International Journal of Computer Applications |
Foundation of Computer Science (FCS), NY, USA |
Volume 1 - Number 16 |
Year of Publication: 2010 |
Authors: Arvinder Kaur, Kamaldeep Kaur, Ruchika Malhotra |
10.5120/339-515 |
Arvinder Kaur, Kamaldeep Kaur, Ruchika Malhotra . Soft Computing Approaches for Prediction of Software Maintenance Effort. International Journal of Computer Applications. 1, 16 ( February 2010), 69-75. DOI=10.5120/339-515
The relationship between object oriented metrics and software maintenance effort is complex and non-linear. Therefore, there is considerable research interest in development and application of sophisticated techniques which can be used to construct models for predicting software maintenance effort.
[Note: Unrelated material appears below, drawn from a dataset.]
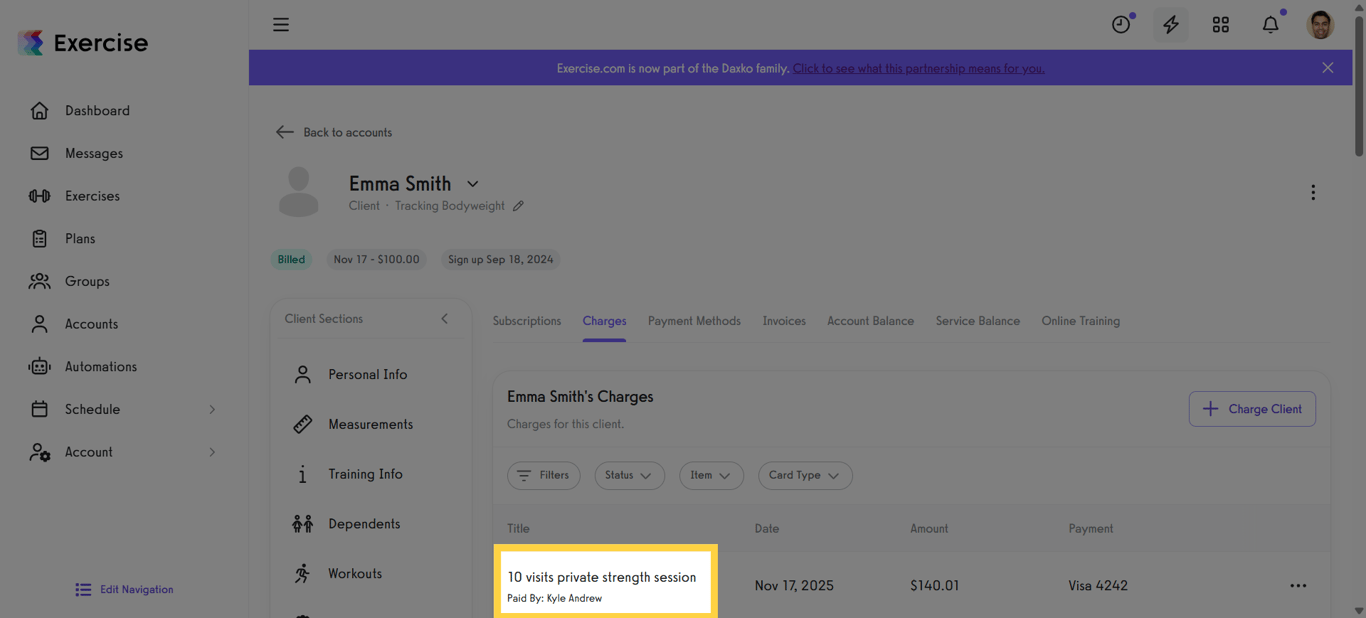The width and height of the screenshot is (1366, 618).
Task: Expand the Emma Smith name dropdown
Action: point(472,184)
The aim of this paper is to evaluate and compare the application of different soft computing techniques - Artificial Neural Networks, Fuzzy Inference Systems and Adaptive Neuro-Fuzzy Inference Systems to construct models for prediction of Software Maintenance Effort. The maintenance effort data of two commercial software products is used in this study. The dependent variable in our study is maintenance effort. The independent variables are eight Object Oriented metrics . It is observed that soft computing techniques can be used for constructing accurate models for prediction of software maintenance effort and Adaptive Neuro Fuzzy Inference System technique gives the most accurate model.